BEGIN GIVEN RECORDS

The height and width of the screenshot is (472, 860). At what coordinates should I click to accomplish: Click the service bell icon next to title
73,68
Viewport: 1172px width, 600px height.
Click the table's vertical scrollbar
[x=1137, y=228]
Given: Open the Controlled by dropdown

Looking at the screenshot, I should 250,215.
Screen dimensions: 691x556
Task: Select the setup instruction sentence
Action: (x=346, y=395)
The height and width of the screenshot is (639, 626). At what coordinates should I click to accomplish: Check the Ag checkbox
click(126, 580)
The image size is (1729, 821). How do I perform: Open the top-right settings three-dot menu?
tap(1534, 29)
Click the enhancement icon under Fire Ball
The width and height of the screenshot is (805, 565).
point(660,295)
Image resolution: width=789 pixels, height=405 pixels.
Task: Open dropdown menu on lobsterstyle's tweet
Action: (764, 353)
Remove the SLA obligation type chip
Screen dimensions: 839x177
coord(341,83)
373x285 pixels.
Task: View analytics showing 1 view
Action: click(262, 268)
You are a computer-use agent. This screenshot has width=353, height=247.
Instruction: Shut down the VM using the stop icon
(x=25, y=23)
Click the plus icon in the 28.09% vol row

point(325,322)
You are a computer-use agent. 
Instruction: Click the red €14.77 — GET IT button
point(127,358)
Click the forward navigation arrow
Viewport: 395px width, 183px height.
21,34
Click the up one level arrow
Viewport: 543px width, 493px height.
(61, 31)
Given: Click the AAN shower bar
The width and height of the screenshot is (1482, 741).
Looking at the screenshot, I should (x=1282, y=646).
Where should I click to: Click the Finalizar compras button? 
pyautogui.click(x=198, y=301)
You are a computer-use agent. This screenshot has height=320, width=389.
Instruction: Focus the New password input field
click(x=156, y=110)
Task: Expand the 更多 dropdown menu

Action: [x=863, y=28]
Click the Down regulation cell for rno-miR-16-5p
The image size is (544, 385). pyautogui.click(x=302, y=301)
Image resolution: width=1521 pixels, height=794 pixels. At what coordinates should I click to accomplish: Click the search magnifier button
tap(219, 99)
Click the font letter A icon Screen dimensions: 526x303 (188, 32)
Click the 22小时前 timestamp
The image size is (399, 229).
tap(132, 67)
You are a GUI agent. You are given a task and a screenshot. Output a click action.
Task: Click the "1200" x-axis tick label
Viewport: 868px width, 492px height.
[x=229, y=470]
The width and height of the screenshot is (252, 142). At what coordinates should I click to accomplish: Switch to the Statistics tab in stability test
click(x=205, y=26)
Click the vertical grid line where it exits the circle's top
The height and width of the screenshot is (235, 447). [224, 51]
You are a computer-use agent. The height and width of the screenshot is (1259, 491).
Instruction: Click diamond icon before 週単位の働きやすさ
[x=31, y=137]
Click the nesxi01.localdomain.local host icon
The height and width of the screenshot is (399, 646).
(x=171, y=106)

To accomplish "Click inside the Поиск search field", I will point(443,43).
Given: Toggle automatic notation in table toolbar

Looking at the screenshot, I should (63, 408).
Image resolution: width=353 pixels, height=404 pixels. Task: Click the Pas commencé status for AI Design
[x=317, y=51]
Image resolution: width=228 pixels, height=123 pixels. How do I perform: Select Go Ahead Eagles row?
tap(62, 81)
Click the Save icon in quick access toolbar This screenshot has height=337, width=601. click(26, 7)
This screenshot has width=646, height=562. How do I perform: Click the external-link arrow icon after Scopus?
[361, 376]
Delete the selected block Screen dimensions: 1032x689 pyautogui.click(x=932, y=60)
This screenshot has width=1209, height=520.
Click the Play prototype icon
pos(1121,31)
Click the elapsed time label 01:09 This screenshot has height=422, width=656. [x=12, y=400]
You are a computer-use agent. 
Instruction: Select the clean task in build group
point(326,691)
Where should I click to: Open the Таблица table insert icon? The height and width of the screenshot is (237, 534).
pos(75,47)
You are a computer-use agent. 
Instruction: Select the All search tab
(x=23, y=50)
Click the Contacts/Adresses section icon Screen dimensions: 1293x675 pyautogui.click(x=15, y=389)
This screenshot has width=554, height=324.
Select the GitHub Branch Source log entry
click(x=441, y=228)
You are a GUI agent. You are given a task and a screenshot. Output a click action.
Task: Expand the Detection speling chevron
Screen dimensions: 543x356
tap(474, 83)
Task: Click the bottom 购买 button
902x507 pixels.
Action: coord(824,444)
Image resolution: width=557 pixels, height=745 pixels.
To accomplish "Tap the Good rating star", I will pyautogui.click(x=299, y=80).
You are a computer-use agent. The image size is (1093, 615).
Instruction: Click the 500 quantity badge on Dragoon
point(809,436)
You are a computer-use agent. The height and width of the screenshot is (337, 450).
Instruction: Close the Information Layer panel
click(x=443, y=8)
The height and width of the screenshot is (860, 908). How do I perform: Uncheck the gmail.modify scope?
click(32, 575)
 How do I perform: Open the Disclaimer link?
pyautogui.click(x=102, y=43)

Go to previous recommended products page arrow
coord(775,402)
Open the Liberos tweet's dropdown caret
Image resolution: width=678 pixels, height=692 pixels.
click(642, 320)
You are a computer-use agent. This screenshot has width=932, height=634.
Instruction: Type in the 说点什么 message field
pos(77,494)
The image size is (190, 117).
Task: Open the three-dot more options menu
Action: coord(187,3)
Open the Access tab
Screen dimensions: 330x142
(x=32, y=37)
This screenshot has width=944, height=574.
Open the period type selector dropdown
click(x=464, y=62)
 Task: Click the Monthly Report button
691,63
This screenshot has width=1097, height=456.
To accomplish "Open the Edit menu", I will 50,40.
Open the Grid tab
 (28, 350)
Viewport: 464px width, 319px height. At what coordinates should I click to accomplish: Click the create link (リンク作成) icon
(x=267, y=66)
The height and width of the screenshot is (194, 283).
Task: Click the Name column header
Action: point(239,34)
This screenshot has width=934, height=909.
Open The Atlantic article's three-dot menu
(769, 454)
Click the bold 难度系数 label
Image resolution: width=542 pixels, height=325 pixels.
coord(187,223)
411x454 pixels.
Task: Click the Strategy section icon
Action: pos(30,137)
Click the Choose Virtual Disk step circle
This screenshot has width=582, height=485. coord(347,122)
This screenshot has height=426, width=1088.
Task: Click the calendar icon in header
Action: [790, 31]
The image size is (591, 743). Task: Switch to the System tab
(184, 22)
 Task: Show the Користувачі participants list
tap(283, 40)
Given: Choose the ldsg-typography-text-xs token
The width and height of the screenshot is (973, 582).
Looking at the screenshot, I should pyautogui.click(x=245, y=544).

END GIVEN RECORDS

INSTRUCTIONS FOR THE TASK
Exact copies of every record are required, so retype them in full.

RESULT OF THE EXERCISE
The height and width of the screenshot is (472, 860). At what coordinates should I click to accomplish: Click the service bell icon next to title
73,68
Viewport: 1172px width, 600px height.
Click the table's vertical scrollbar
[x=1137, y=228]
Given: Open the Controlled by dropdown

Looking at the screenshot, I should 250,215.
Screen dimensions: 691x556
Task: Select the setup instruction sentence
Action: (x=346, y=395)
The height and width of the screenshot is (639, 626). At what coordinates should I click to accomplish: Check the Ag checkbox
click(126, 580)
The image size is (1729, 821). How do I perform: Open the top-right settings three-dot menu?
tap(1534, 29)
Click the enhancement icon under Fire Ball
The width and height of the screenshot is (805, 565).
point(660,295)
Image resolution: width=789 pixels, height=405 pixels.
Task: Open dropdown menu on lobsterstyle's tweet
Action: (764, 353)
Remove the SLA obligation type chip
Screen dimensions: 839x177
coord(341,83)
373x285 pixels.
Task: View analytics showing 1 view
Action: click(262, 268)
You are a computer-use agent. This screenshot has width=353, height=247.
Instruction: Shut down the VM using the stop icon
(x=25, y=23)
Click the plus icon in the 28.09% vol row

point(325,322)
You are a computer-use agent. 
Instruction: Click the red €14.77 — GET IT button
point(127,358)
Click the forward navigation arrow
Viewport: 395px width, 183px height.
21,34
Click the up one level arrow
Viewport: 543px width, 493px height.
(61, 31)
Given: Click the AAN shower bar
The width and height of the screenshot is (1482, 741).
Looking at the screenshot, I should (x=1282, y=646).
Where should I click to: Click the Finalizar compras button? 
pyautogui.click(x=198, y=301)
You are a computer-use agent. This screenshot has height=320, width=389.
Instruction: Focus the New password input field
click(x=156, y=110)
Task: Expand the 更多 dropdown menu

Action: [x=863, y=28]
Click the Down regulation cell for rno-miR-16-5p
The image size is (544, 385). pyautogui.click(x=302, y=301)
Image resolution: width=1521 pixels, height=794 pixels. At what coordinates should I click to accomplish: Click the search magnifier button
tap(219, 99)
Click the font letter A icon Screen dimensions: 526x303 (188, 32)
Click the 22小时前 timestamp
The image size is (399, 229).
tap(132, 67)
You are a GUI agent. You are given a task and a screenshot. Output a click action.
Task: Click the "1200" x-axis tick label
Viewport: 868px width, 492px height.
[x=229, y=470]
The width and height of the screenshot is (252, 142). At what coordinates should I click to accomplish: Switch to the Statistics tab in stability test
click(x=205, y=26)
Click the vertical grid line where it exits the circle's top
The height and width of the screenshot is (235, 447). [224, 51]
You are a computer-use agent. The height and width of the screenshot is (1259, 491).
Instruction: Click diamond icon before 週単位の働きやすさ
[x=31, y=137]
Click the nesxi01.localdomain.local host icon
The height and width of the screenshot is (399, 646).
(x=171, y=106)

To accomplish "Click inside the Поиск search field", I will point(443,43).
Given: Toggle automatic notation in table toolbar

Looking at the screenshot, I should (63, 408).
Image resolution: width=353 pixels, height=404 pixels. Task: Click the Pas commencé status for AI Design
[x=317, y=51]
Image resolution: width=228 pixels, height=123 pixels. How do I perform: Select Go Ahead Eagles row?
tap(62, 81)
Click the Save icon in quick access toolbar This screenshot has height=337, width=601. click(26, 7)
This screenshot has width=646, height=562. How do I perform: Click the external-link arrow icon after Scopus?
[361, 376]
Delete the selected block Screen dimensions: 1032x689 pyautogui.click(x=932, y=60)
This screenshot has width=1209, height=520.
Click the Play prototype icon
pos(1121,31)
Click the elapsed time label 01:09 This screenshot has height=422, width=656. [x=12, y=400]
You are a computer-use agent. 
Instruction: Select the clean task in build group
point(326,691)
Where should I click to: Open the Таблица table insert icon? The height and width of the screenshot is (237, 534).
pos(75,47)
You are a computer-use agent. 
Instruction: Select the All search tab
(x=23, y=50)
Click the Contacts/Adresses section icon Screen dimensions: 1293x675 pyautogui.click(x=15, y=389)
This screenshot has width=554, height=324.
Select the GitHub Branch Source log entry
click(x=441, y=228)
You are a GUI agent. You are given a task and a screenshot. Output a click action.
Task: Expand the Detection speling chevron
Screen dimensions: 543x356
tap(474, 83)
Task: Click the bottom 购买 button
902x507 pixels.
Action: coord(824,444)
Image resolution: width=557 pixels, height=745 pixels.
To accomplish "Tap the Good rating star", I will pyautogui.click(x=299, y=80).
You are a computer-use agent. The image size is (1093, 615).
Instruction: Click the 500 quantity badge on Dragoon
point(809,436)
You are a computer-use agent. The height and width of the screenshot is (337, 450).
Instruction: Close the Information Layer panel
click(x=443, y=8)
The height and width of the screenshot is (860, 908). How do I perform: Uncheck the gmail.modify scope?
click(32, 575)
 How do I perform: Open the Disclaimer link?
pyautogui.click(x=102, y=43)

Go to previous recommended products page arrow
coord(775,402)
Open the Liberos tweet's dropdown caret
Image resolution: width=678 pixels, height=692 pixels.
click(642, 320)
You are a computer-use agent. This screenshot has width=932, height=634.
Instruction: Type in the 说点什么 message field
pos(77,494)
The image size is (190, 117).
Task: Open the three-dot more options menu
Action: coord(187,3)
Open the Access tab
Screen dimensions: 330x142
(x=32, y=37)
This screenshot has width=944, height=574.
Open the period type selector dropdown
click(x=464, y=62)
 Task: Click the Monthly Report button
691,63
This screenshot has width=1097, height=456.
To accomplish "Open the Edit menu", I will 50,40.
Open the Grid tab
 (28, 350)
Viewport: 464px width, 319px height. At what coordinates should I click to accomplish: Click the create link (リンク作成) icon
(x=267, y=66)
The height and width of the screenshot is (194, 283).
Task: Click the Name column header
Action: point(239,34)
This screenshot has width=934, height=909.
Open The Atlantic article's three-dot menu
(769, 454)
Click the bold 难度系数 label
Image resolution: width=542 pixels, height=325 pixels.
coord(187,223)
411x454 pixels.
Task: Click the Strategy section icon
Action: pos(30,137)
Click the Choose Virtual Disk step circle
This screenshot has width=582, height=485. coord(347,122)
This screenshot has height=426, width=1088.
Task: Click the calendar icon in header
Action: [790, 31]
The image size is (591, 743). Task: Switch to the System tab
(184, 22)
 Task: Show the Користувачі participants list
tap(283, 40)
Given: Choose the ldsg-typography-text-xs token
The width and height of the screenshot is (973, 582).
Looking at the screenshot, I should pyautogui.click(x=245, y=544).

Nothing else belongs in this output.